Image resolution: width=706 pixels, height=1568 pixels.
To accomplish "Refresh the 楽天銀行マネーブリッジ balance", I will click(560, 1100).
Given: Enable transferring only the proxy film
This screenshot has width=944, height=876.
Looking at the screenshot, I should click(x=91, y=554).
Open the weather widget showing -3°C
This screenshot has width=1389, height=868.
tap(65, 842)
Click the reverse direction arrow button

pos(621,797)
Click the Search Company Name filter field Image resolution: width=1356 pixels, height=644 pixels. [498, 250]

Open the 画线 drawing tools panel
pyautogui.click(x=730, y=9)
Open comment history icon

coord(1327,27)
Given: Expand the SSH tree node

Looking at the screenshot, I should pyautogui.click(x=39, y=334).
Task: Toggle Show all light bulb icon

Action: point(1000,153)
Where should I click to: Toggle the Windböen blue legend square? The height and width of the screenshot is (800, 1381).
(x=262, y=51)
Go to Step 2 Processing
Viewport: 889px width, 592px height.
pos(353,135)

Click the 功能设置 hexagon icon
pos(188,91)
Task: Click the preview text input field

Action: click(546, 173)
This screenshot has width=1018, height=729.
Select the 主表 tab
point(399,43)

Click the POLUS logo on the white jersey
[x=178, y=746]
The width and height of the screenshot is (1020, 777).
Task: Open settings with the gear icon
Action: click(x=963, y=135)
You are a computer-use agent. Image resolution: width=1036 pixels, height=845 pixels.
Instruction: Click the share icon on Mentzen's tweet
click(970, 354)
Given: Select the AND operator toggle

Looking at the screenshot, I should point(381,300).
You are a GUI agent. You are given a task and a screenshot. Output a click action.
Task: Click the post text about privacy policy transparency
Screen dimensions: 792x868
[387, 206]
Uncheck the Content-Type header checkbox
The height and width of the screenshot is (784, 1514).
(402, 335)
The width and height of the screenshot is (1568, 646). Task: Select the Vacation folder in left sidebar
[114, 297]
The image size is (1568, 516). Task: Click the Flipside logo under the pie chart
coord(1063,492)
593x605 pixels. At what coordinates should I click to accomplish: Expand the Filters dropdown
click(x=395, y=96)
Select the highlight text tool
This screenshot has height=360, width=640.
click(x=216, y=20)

(Exercise) Your response should consist of the records, printed exactly.

(Response to the exercise)
Image resolution: width=706 pixels, height=1568 pixels.
To accomplish "Refresh the 楽天銀行マネーブリッジ balance", I will click(560, 1100).
Given: Enable transferring only the proxy film
This screenshot has width=944, height=876.
Looking at the screenshot, I should click(x=91, y=554).
Open the weather widget showing -3°C
This screenshot has width=1389, height=868.
tap(65, 842)
Click the reverse direction arrow button

pos(621,797)
Click the Search Company Name filter field Image resolution: width=1356 pixels, height=644 pixels. [498, 250]

Open the 画线 drawing tools panel
pyautogui.click(x=730, y=9)
Open comment history icon

coord(1327,27)
Given: Expand the SSH tree node

Looking at the screenshot, I should pyautogui.click(x=39, y=334).
Task: Toggle Show all light bulb icon

Action: point(1000,153)
Where should I click to: Toggle the Windböen blue legend square? The height and width of the screenshot is (800, 1381).
(x=262, y=51)
Go to Step 2 Processing
Viewport: 889px width, 592px height.
pos(353,135)

Click the 功能设置 hexagon icon
pos(188,91)
Task: Click the preview text input field

Action: click(546, 173)
This screenshot has width=1018, height=729.
Select the 主表 tab
point(399,43)

Click the POLUS logo on the white jersey
[x=178, y=746]
The width and height of the screenshot is (1020, 777).
Task: Open settings with the gear icon
Action: click(x=963, y=135)
You are a computer-use agent. Image resolution: width=1036 pixels, height=845 pixels.
Instruction: Click the share icon on Mentzen's tweet
click(970, 354)
Given: Select the AND operator toggle

Looking at the screenshot, I should point(381,300).
You are a GUI agent. You are given a task and a screenshot. Output a click action.
Task: Click the post text about privacy policy transparency
Screen dimensions: 792x868
[387, 206]
Uncheck the Content-Type header checkbox
The height and width of the screenshot is (784, 1514).
(402, 335)
The width and height of the screenshot is (1568, 646). Task: Select the Vacation folder in left sidebar
[114, 297]
The image size is (1568, 516). Task: Click the Flipside logo under the pie chart
coord(1063,492)
593x605 pixels. At what coordinates should I click to accomplish: Expand the Filters dropdown
click(x=395, y=96)
Select the highlight text tool
This screenshot has height=360, width=640.
click(x=216, y=20)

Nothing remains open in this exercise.